===== INPUT FOR THIS TASK

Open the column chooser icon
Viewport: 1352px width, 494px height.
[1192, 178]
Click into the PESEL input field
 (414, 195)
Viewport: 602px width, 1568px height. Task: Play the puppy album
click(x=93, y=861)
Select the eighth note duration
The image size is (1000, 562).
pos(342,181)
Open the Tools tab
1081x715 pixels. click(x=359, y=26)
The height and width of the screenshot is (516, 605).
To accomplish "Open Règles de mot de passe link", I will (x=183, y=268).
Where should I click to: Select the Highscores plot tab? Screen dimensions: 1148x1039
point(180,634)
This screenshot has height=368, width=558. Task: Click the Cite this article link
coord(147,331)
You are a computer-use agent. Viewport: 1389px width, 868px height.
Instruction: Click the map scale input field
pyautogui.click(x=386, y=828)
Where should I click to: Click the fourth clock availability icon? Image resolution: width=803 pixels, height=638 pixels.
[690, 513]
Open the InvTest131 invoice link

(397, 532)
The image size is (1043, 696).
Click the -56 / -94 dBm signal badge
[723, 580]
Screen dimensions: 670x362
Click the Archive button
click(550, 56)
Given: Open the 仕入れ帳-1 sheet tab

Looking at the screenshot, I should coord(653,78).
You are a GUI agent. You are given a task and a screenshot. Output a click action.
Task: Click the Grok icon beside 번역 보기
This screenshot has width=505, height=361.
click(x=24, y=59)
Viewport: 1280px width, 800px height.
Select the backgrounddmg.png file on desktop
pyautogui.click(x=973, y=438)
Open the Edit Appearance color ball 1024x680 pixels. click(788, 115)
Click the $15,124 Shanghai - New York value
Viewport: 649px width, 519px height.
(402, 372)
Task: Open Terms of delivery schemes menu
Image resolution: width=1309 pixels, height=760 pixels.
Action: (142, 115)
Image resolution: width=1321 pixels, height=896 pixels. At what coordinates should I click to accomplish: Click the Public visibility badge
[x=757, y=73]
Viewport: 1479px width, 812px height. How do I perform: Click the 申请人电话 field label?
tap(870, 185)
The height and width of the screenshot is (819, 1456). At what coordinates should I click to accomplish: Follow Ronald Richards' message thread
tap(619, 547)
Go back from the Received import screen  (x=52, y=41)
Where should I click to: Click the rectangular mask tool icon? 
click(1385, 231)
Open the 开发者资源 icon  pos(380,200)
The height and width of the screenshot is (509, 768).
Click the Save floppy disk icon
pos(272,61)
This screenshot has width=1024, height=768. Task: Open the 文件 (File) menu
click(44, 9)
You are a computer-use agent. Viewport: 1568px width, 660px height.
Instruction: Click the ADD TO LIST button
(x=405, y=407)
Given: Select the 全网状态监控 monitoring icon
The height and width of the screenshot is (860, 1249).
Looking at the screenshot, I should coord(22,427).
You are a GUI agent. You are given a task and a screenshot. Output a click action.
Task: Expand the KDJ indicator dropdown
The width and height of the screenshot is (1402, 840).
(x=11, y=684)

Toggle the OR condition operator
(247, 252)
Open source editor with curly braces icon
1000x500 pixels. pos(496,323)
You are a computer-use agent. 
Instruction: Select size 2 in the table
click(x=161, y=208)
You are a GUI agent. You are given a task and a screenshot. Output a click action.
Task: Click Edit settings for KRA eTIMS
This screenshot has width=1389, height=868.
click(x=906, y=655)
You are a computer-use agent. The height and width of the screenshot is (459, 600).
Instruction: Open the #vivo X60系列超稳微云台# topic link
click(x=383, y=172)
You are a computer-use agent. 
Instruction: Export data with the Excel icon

==========

* **WORK REQUEST**
All lines that contain the word "computer" should be copied from the listing.

* **WRITTEN SOLUTION**
You are a computer-use agent. Viewport: 1389px width, 868px height.
You are a computer-use agent. Viewport: 1568px width, 660px height.
You are a computer-use agent. 
You are a computer-use agent. The height and width of the screenshot is (459, 600).
You are a computer-use agent. 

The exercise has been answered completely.